Die Entschließung ist nicht bindend. Sie soll Staaten und internationale Organisationen jedoch dazu bewegen, Darstellungen wie die Equal-Earth-Projektion häufiger zu verwenden, wenn es nicht auf eine möglichst genaue Wiedergabe von Winkeln und Richtungen ankommt.

Hinter der Initiative steht die Kritik der Afrikanischen Union, dass Afrika auf vielen verbreiteten Weltkarten zu klein dargestellt werde. Besonders die Mercator-Projektion verzerrt die Größenverhältnisse von Regionen, die weit vom Äquator entfernt liegen. Auf solchen Karten erscheint Grönland ungefähr so groß wie der gesamte afrikanische Kontinent. Tatsächlich ist Afrika 14-mal größer.

Die Debatte hat eine kartografische und eine politische Dimension. Eine Kugeloberfläche lässt sich nicht ohne Verzerrungen auf einer ebenen Karte darstellen. Kartografen müssen deshalb entscheiden, ob sie etwa Konturen und Kompassrichtungen oder die Flächen möglichst genau abbilden.

Die Equal-Earth-Projektion stellt die Größenverhältnisse maßstabsgetreuer dar. Dadurch erscheint Afrika größer als auf Mercator-Karten, während die USA im Verhältnis kleiner dargestellt werden. Dafür können Formen und Winkel teilweise stärker von der Wirklichkeit abweichen.

Der togolesische Außenminister Robert Dussey sagte während der Debatte, Karten seien niemals neutral. Sie könnten ein verzerrtes Bild des Planeten vermitteln und falsche Vorstellungen über Generationen hinweg festigen. Nach der Annahme der Resolution erklärte Dussey zudem, es gehe um „Gerechtigkeit, Würde, Gleichberechtigung und darum, wie wir unsere Welt darstellen“.

Die USA bezeichneten das Vorhaben hingegen als „ideologisches“ Projekt, das von tatsächlichen internationalen Problemen ablenke.

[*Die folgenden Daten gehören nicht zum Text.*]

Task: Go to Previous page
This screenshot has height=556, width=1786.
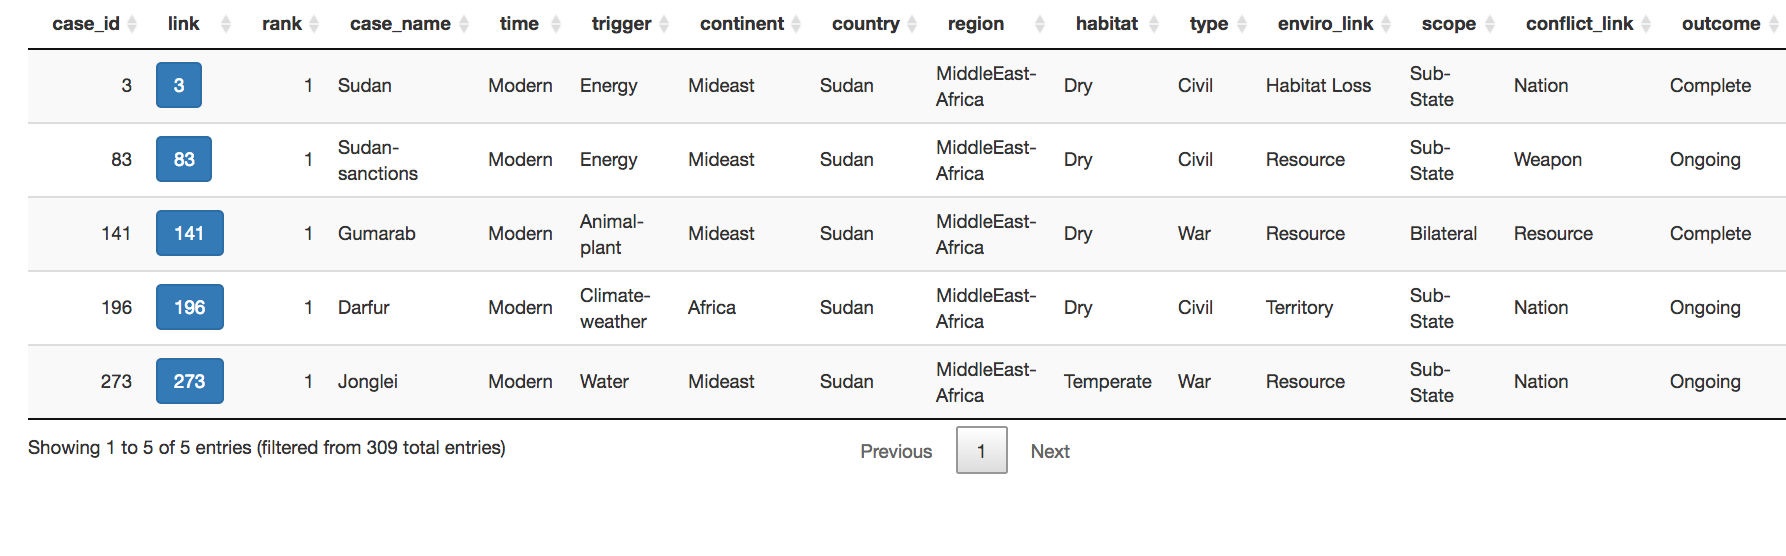Action: tap(896, 451)
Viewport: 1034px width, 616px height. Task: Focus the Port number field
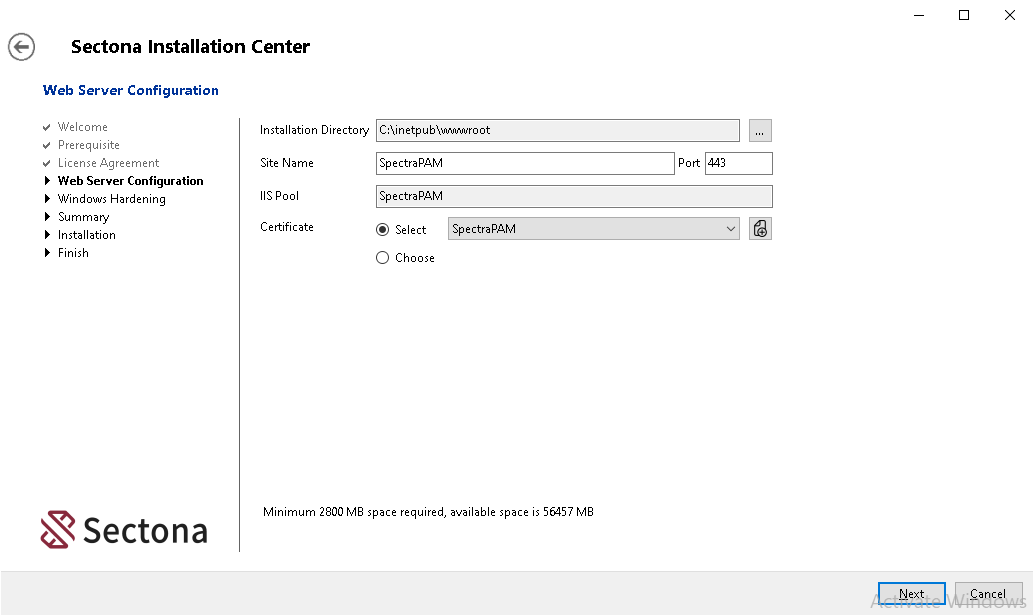coord(738,163)
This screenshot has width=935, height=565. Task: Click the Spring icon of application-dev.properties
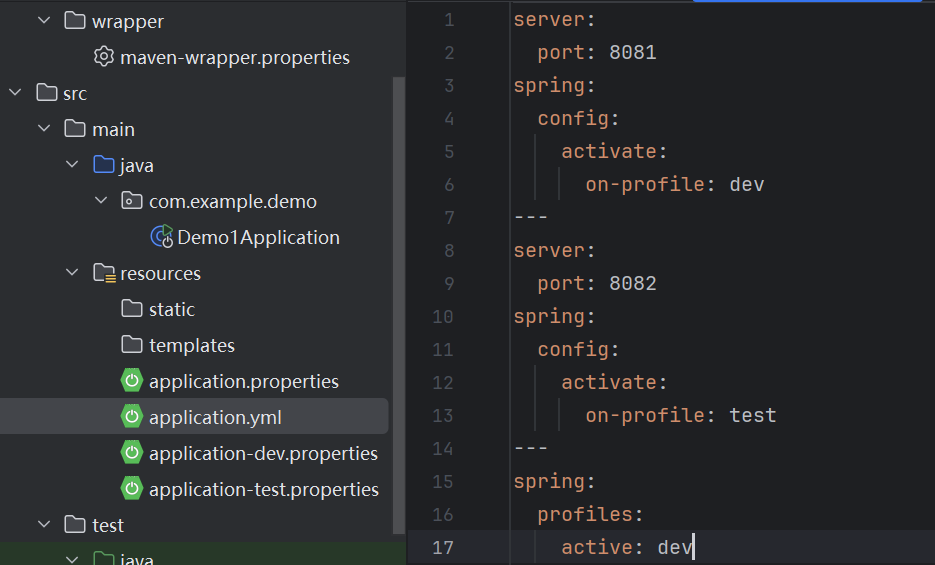click(131, 453)
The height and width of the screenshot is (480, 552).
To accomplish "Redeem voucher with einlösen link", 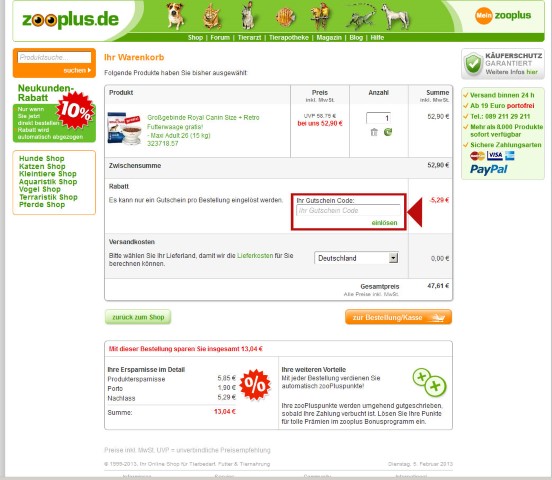I will [384, 223].
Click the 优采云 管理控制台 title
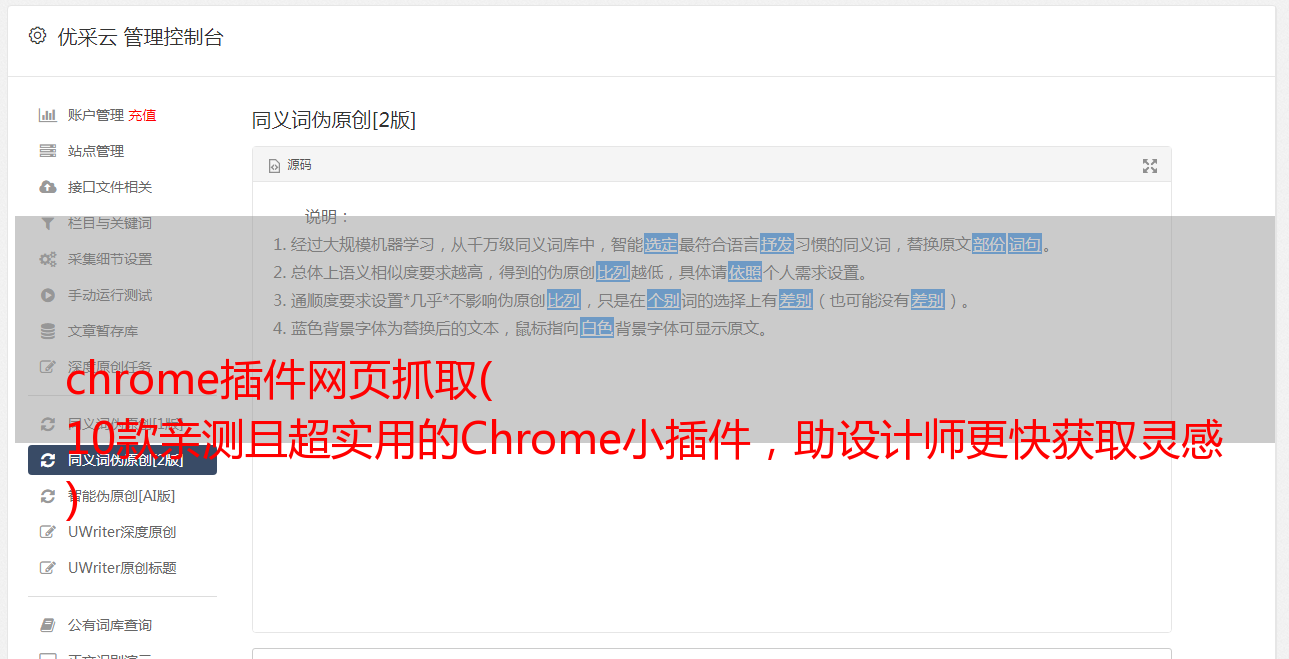The height and width of the screenshot is (659, 1289). click(x=140, y=37)
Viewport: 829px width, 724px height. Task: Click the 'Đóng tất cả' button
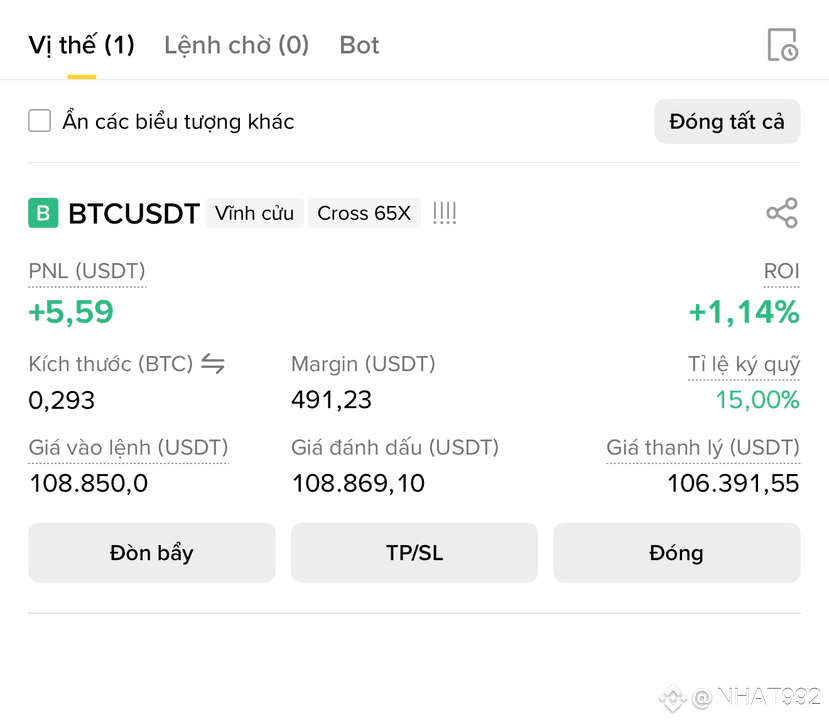(x=727, y=121)
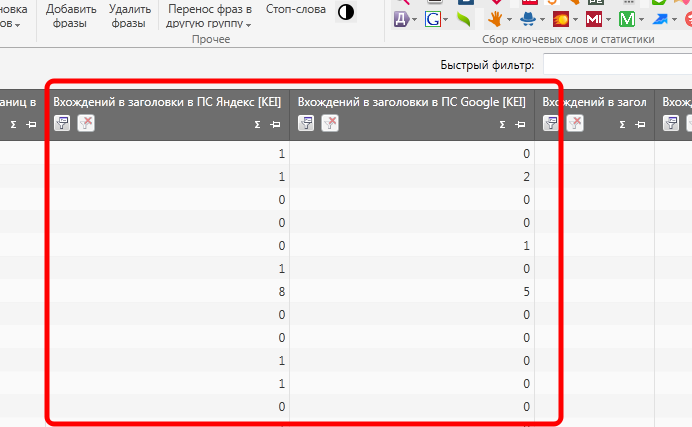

Welche Projektion sinnvoll ist, hängt vom jeweiligen Zweck ab. Für die Navigation können Mercator-Karten weiterhin Vorteile haben, weil sie Konturen und Kompassrichtungen entsprechend abbilden. Um die Gestalt der Erde als Ganzes zu vermitteln, gilt ein Globus weiterhin als besonders geeignete Darstellung.